For those who want to go further in mastering AI development tools, the AI-Augmented Developer - Advanced one-day training at SFEIR explores advanced architectures, including network resilience strategies and token optimization.

Key takeaway: an Internet connection is required, but 5 Mbps is sufficient and the local cache preserves your session in case of disconnection.

What languages and frameworks does Claude Code support?

Claude Code supports over 30 programming languages, with optimal performance on TypeScript, Python, Java, Go, and Rust.

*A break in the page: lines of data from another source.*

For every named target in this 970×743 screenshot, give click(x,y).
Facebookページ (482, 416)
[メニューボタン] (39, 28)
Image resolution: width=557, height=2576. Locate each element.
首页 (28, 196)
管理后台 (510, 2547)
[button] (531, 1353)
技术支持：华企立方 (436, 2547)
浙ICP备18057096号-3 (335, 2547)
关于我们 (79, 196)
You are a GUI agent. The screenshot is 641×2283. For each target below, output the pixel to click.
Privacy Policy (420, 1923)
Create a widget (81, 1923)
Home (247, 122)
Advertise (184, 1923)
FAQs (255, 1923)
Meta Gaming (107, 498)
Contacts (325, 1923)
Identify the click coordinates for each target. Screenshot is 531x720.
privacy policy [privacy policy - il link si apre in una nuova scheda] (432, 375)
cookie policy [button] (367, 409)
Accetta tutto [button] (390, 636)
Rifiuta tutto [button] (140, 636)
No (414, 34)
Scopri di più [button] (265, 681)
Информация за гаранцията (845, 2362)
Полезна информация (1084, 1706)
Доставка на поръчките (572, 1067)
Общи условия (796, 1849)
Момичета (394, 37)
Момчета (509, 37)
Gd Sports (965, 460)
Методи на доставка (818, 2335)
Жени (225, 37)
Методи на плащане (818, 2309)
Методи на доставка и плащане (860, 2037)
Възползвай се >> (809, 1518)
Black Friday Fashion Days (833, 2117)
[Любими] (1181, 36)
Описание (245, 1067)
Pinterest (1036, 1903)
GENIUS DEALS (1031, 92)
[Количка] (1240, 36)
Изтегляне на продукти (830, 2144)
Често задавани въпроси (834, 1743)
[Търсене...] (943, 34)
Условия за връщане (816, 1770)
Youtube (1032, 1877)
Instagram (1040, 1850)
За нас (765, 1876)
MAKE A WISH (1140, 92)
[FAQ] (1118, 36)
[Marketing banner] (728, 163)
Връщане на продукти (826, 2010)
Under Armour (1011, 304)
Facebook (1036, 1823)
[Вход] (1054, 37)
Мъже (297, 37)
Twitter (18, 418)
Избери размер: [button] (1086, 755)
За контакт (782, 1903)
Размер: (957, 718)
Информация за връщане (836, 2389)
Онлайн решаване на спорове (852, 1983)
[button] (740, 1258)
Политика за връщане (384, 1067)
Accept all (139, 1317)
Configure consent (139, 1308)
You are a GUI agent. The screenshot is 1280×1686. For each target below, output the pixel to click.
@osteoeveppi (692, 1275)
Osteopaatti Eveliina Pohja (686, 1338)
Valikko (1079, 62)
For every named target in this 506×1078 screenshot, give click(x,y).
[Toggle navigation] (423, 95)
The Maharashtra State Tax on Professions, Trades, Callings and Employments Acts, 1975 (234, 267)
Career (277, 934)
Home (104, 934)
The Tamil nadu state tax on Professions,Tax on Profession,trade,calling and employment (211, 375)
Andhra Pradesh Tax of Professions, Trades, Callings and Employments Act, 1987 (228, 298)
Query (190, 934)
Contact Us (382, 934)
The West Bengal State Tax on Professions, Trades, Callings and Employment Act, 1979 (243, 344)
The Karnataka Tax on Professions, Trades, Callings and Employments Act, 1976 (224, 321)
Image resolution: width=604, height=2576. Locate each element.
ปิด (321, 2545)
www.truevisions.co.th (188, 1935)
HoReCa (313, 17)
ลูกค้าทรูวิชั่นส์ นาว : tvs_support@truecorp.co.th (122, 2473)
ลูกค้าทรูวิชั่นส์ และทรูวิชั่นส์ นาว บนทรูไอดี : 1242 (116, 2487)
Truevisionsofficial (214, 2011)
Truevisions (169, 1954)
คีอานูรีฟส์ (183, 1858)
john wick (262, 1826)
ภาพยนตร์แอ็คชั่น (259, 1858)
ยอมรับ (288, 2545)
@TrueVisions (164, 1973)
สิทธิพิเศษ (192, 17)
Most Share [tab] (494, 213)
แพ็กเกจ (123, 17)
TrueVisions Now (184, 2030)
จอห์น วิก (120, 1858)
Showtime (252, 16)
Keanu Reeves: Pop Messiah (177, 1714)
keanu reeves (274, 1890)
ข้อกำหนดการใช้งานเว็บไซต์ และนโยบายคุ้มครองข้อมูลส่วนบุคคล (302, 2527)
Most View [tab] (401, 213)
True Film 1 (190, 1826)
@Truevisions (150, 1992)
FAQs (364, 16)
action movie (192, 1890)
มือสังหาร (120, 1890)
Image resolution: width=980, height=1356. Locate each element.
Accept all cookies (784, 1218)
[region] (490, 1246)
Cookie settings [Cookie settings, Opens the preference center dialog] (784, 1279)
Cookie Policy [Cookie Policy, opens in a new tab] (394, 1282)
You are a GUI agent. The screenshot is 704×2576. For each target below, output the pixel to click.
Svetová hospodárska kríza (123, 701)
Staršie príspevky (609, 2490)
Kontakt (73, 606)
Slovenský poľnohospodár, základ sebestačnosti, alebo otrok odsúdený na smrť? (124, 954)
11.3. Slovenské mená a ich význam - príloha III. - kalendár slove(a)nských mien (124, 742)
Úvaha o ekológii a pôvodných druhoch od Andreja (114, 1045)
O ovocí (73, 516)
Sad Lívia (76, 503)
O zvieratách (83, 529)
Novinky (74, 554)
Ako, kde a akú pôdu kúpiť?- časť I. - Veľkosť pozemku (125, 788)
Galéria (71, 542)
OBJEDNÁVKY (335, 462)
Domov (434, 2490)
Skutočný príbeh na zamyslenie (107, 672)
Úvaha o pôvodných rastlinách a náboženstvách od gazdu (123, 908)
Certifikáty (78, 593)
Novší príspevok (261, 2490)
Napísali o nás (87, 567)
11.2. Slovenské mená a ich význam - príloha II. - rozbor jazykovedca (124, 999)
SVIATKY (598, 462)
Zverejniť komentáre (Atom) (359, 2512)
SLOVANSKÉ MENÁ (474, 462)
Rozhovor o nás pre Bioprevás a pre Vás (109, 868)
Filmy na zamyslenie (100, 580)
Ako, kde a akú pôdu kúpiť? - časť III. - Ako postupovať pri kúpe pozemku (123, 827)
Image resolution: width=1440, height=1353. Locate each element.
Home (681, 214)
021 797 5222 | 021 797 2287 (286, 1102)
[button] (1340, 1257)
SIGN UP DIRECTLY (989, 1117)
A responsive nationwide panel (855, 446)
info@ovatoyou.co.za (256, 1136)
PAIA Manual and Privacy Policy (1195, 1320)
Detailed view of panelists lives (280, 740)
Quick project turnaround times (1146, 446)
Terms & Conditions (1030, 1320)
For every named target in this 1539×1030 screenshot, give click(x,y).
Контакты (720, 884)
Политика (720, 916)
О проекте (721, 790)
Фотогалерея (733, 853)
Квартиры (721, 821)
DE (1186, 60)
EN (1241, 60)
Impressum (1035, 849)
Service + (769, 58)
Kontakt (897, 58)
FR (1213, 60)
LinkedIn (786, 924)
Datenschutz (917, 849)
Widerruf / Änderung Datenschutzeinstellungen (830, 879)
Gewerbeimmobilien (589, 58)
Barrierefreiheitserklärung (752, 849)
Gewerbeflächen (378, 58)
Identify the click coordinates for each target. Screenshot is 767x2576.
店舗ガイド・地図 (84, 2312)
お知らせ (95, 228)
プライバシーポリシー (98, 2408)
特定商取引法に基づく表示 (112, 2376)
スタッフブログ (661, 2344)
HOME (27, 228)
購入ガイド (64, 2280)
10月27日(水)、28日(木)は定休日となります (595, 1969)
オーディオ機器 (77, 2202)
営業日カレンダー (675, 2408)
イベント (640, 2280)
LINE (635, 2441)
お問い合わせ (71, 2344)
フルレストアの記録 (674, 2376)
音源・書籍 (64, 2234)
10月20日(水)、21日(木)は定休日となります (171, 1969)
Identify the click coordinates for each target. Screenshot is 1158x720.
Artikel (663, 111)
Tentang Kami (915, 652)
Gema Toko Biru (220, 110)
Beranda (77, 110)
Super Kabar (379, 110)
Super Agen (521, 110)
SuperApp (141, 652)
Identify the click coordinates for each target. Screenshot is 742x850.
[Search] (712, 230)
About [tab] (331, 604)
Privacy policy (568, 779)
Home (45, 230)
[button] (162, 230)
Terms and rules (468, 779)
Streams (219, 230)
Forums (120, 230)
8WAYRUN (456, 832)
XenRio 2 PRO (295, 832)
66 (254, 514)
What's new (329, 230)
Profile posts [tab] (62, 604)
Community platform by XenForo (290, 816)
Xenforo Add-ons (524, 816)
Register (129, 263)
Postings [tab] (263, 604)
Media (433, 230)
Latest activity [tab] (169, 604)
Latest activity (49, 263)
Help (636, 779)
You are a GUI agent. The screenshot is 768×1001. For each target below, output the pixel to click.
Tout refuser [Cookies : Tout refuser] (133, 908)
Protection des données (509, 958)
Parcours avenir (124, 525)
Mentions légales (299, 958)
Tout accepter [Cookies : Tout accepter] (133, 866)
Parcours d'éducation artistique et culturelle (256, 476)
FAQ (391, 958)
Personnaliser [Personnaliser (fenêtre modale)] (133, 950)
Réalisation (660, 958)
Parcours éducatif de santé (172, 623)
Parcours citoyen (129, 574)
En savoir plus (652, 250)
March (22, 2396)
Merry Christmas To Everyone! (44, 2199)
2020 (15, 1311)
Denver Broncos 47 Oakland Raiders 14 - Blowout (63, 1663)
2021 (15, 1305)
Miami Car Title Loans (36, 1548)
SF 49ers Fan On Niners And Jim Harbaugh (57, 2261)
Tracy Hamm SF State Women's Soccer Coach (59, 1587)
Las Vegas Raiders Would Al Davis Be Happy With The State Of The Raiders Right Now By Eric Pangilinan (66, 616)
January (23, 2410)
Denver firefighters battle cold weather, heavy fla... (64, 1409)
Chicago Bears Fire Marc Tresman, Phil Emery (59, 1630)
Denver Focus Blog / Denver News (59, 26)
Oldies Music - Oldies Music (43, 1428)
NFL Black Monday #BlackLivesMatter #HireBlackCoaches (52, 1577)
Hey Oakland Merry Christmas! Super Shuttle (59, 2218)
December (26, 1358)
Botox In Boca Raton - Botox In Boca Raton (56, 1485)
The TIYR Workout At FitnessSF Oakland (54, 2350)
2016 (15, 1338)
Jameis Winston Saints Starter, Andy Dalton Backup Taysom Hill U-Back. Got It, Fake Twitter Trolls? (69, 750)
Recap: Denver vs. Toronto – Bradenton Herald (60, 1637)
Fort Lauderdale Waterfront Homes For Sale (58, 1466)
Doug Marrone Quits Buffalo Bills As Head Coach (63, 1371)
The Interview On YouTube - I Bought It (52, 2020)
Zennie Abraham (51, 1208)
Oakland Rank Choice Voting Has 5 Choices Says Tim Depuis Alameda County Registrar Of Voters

The best-supported frameworks include:

  • Frontend - React, Next.js 15, Vue 3, Angular 18, Svelte 5
  • Backend - Express, FastAPI, Spring Boot 3, Gin, Actix
  • Mobile - React Native, Flutter, Swift UI
  • Infrastructure - Terraform, Pulumi, Docker, Kubernetes

Support is not limited to syntax. Claude Code understands the idiomatic patterns of each ecosystem. It generates React code with hooks and Server-Side Rendering when the project uses Next.js, or Pythonic code with type hints when the project is in Python 3.12+.

In practice, TypeScript and Python represent 65% of Claude Code sessions in 2026. The agent achieves an 85% resolution rate on TypeScript tasks according to Anthropic internal benchmarks.

Key takeaway: TypeScript and Python are the best-supported languages, but Claude Code works with over 30 languages.